Roberts notes that the discovery of Black cemeteries is often framed as a heartwarming story or historical quirk, focusing on residents who stumble on graves in their neighborhoods without considering the historical context. She argues that this framing ignores the more complex story about the development of many US cities, including the systemic discrimination that might have forced residents away from these sites over the year despite their deep familial ties.

“They think our sites, our cemeteries are orphaned, and they’re not,” Roberts says.

In December 2020, the Senate passed a bill that would task the National Park Service with creating a national database of Black cemeteries, but it sputtered in the House of Representatives. The act is expected to be reintroduced this year.

Until a federal effort to catalog such sites is underway, the work of preserving Black cemeteries often falls on communities with the resources and time to look for them.

According to a mitigation guide for cemeteries the Federal Emergency Management Agency (Fema) published in June, cemetery owners are not required to have any disaster preparedness plans in place. Aside from guidance, the agency itself provides cemetery and burial support on a case-by-case basis in response to disasters.

Melissa Timo, a historic cemetery specialist for the North Carolina Office of Archaeology, says her office is using a Fema grant to track the impact of climate change on coastal cemeteries and support communities in leading their own preservation processes.
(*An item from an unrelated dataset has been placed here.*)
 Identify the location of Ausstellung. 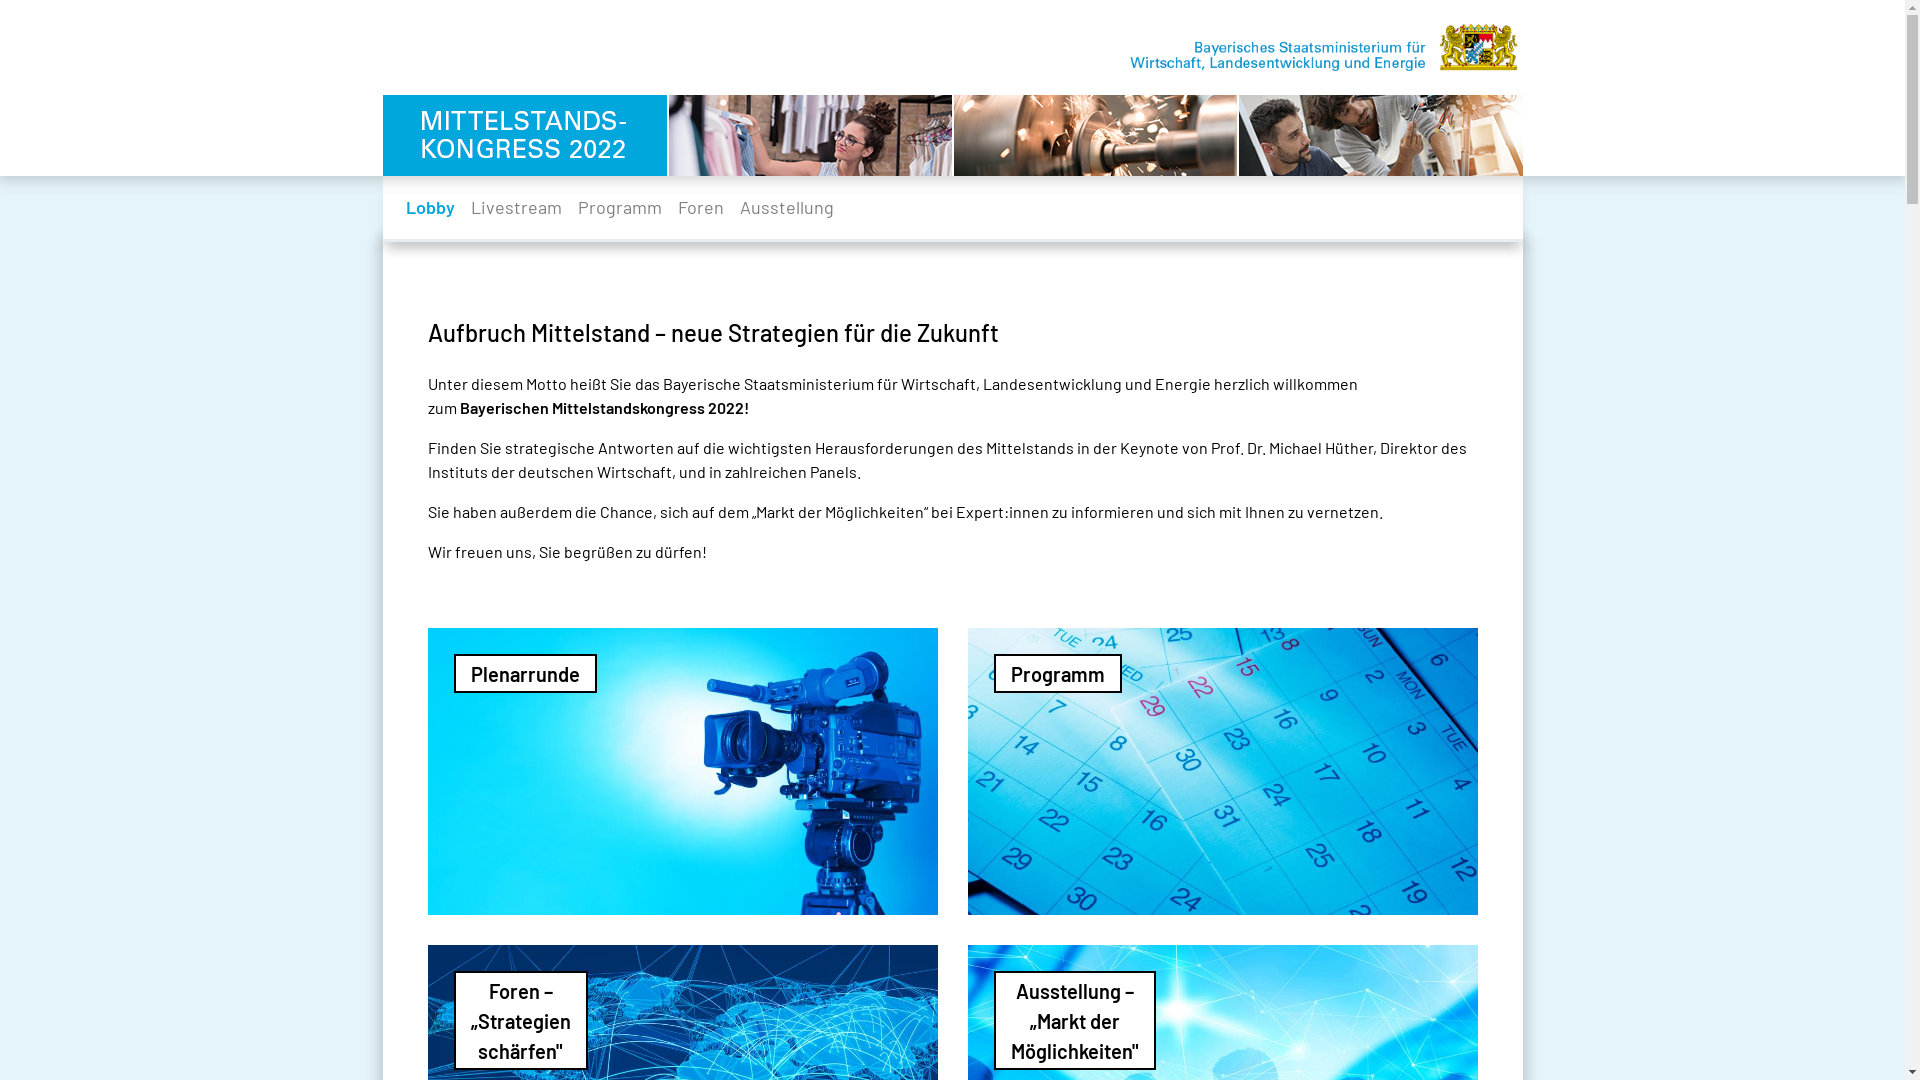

“Sometimes, cemeteries are the only thing that’s left,” Timo says of historic African American settlements in the state.

Roberts and Blanks have also piloted initiatives to empower residents to do their own surveys of cemeteries in their communities, working with the Root Cause Research Center to create a crowdsourced cemetery registry.

It’s about being proactive, Blanks says, whether it’s in changing the cultural conversation on social media or advocating for policies that better protect these spaces before disaster strikes.

“A lot of black cemeteries have gone through a lot of trauma,” she adds. Blanks sees the work she’s doing as a small part of stopping that cycle and securing a lasting future for those who have passed.